BEGIN
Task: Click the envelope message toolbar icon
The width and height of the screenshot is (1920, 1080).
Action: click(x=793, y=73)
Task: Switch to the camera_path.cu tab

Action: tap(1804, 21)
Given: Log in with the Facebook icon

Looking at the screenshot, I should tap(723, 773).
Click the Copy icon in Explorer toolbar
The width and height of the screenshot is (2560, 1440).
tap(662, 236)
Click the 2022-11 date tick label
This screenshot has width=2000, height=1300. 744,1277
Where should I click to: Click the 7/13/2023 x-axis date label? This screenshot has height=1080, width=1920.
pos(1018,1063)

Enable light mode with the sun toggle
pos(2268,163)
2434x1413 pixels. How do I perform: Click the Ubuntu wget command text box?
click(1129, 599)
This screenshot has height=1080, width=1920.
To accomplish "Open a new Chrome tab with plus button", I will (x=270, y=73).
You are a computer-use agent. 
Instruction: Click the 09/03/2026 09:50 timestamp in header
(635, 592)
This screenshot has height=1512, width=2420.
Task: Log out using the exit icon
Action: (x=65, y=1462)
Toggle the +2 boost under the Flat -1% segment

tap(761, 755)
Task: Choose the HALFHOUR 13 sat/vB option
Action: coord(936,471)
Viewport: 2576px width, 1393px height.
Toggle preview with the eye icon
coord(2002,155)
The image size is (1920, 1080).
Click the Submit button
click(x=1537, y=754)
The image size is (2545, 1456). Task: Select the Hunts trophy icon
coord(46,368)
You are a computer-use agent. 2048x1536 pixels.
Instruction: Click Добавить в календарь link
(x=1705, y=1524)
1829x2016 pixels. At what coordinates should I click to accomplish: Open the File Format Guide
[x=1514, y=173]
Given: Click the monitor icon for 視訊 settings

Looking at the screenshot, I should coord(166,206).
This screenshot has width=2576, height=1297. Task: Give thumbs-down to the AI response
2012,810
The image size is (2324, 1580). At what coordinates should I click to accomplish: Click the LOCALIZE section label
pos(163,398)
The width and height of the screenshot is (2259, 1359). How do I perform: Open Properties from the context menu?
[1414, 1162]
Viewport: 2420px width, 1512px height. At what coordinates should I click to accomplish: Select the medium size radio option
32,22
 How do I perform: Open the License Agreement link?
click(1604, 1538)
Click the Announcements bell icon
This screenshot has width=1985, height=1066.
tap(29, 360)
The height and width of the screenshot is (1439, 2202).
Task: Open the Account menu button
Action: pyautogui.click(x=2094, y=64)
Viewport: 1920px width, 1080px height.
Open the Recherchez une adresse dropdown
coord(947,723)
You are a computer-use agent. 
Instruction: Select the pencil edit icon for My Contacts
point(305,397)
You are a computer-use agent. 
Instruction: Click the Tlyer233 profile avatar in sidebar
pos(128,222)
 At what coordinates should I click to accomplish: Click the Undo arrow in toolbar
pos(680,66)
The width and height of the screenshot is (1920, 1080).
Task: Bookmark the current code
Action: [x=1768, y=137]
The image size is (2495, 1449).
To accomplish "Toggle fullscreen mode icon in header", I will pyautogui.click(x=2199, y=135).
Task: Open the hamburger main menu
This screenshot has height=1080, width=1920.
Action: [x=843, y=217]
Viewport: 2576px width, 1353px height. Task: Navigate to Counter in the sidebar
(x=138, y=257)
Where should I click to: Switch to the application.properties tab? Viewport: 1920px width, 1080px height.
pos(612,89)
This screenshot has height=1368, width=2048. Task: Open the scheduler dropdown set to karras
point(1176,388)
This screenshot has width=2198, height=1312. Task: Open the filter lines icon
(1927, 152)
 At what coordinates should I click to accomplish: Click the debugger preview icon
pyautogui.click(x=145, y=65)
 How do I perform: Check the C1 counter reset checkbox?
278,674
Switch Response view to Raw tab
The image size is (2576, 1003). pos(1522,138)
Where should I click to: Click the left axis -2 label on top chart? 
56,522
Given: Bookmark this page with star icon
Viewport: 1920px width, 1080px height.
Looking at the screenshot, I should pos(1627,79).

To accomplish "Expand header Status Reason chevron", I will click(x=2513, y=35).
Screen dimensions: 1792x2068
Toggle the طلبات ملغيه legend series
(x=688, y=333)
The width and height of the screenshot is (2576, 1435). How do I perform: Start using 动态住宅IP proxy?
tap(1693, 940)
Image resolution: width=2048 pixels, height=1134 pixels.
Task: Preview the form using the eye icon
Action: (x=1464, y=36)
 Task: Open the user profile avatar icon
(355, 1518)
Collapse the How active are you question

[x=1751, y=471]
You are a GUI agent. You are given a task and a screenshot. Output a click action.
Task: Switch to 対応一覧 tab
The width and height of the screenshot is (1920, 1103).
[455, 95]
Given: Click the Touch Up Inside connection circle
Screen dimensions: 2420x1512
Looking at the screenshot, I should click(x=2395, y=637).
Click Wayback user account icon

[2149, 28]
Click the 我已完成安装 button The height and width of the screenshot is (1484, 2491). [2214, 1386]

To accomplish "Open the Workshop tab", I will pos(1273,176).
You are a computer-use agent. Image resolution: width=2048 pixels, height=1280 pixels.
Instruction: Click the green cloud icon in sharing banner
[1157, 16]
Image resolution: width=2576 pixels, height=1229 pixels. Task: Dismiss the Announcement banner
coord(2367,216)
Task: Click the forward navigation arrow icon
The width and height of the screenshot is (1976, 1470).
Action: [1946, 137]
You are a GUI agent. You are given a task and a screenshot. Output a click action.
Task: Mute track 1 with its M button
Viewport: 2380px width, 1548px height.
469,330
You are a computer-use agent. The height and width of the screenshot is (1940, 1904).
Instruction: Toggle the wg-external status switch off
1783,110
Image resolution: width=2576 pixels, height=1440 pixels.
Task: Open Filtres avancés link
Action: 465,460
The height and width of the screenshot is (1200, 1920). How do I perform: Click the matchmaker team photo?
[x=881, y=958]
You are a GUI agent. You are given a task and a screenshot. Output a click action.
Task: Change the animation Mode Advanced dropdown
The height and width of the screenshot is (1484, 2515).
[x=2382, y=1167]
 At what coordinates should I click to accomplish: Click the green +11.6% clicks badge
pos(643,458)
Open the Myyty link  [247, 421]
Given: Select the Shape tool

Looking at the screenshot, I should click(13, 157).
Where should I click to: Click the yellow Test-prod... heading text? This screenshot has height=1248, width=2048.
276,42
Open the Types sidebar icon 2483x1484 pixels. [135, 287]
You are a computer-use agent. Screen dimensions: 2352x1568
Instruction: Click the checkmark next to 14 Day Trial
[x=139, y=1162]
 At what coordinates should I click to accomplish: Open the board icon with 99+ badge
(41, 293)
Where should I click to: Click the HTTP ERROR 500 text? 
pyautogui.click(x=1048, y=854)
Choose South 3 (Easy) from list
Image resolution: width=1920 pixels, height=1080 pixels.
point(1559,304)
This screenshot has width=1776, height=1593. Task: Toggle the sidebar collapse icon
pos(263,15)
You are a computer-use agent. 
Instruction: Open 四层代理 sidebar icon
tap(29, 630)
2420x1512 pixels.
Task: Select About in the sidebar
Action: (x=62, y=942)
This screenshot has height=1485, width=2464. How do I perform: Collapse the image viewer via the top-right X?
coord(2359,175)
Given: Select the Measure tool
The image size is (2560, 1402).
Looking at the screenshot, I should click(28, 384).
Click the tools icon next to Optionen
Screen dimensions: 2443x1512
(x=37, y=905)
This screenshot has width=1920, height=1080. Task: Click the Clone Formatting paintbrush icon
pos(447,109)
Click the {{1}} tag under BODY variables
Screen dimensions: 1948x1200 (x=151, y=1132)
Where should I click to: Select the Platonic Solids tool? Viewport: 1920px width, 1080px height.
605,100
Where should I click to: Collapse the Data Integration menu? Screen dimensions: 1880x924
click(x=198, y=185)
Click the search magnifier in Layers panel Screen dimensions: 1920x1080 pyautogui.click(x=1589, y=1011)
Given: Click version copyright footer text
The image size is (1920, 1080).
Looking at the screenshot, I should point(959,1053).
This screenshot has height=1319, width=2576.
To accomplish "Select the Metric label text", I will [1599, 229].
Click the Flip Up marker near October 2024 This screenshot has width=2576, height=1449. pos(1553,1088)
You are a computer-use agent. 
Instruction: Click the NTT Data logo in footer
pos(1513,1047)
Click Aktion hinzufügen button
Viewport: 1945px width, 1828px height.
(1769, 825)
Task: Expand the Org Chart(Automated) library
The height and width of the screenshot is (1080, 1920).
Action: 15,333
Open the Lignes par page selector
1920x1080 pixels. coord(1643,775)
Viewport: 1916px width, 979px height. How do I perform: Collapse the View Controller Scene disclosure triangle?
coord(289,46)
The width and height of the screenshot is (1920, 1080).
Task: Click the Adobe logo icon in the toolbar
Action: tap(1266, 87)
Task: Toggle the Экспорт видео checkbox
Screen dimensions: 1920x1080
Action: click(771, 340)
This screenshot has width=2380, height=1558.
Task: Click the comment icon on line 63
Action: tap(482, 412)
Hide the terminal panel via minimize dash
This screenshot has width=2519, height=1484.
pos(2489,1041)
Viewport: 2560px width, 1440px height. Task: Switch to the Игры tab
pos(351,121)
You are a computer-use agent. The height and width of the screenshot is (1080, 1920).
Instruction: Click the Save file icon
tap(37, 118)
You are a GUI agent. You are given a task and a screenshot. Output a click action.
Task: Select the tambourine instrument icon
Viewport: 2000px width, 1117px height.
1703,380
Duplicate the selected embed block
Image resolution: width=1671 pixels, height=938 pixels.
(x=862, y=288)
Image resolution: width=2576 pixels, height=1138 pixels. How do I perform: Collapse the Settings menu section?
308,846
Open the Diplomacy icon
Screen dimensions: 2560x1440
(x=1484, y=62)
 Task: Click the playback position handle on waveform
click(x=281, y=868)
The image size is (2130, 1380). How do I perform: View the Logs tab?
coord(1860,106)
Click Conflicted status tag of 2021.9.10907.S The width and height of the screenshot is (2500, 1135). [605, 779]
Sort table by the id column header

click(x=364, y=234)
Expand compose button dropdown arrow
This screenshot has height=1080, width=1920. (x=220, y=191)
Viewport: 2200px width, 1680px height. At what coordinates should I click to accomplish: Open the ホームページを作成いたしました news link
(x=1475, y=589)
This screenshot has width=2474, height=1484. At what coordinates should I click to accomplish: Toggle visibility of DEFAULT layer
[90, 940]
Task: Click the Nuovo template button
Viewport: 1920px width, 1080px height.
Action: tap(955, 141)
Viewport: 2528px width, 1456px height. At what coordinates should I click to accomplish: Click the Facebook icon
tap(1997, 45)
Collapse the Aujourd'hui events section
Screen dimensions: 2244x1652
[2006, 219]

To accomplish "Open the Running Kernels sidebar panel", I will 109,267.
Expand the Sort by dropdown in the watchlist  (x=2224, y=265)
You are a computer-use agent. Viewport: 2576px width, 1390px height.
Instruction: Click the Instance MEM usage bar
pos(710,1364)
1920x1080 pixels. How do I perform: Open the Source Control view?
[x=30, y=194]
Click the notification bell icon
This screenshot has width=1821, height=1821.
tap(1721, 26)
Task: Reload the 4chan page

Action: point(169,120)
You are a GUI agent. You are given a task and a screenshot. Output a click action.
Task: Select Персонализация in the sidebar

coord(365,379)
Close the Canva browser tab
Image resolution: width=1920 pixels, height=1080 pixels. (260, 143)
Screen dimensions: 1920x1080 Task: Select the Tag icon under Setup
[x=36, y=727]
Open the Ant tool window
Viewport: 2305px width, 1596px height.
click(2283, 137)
END
● What needs to be done: Whenever the word "will" shows up in a line of the entries, copy that line.

● Solved problem:
To accomplish "Open a new Chrome tab with plus button", I will (x=270, y=73).
To accomplish "Toggle fullscreen mode icon in header", I will pyautogui.click(x=2199, y=135).
To accomplish "Expand header Status Reason chevron", I will click(x=2513, y=35).
To accomplish "Open the Workshop tab", I will pos(1273,176).
To accomplish "Select the Metric label text", I will [1599, 229].
To accomplish "Open the Running Kernels sidebar panel", I will 109,267.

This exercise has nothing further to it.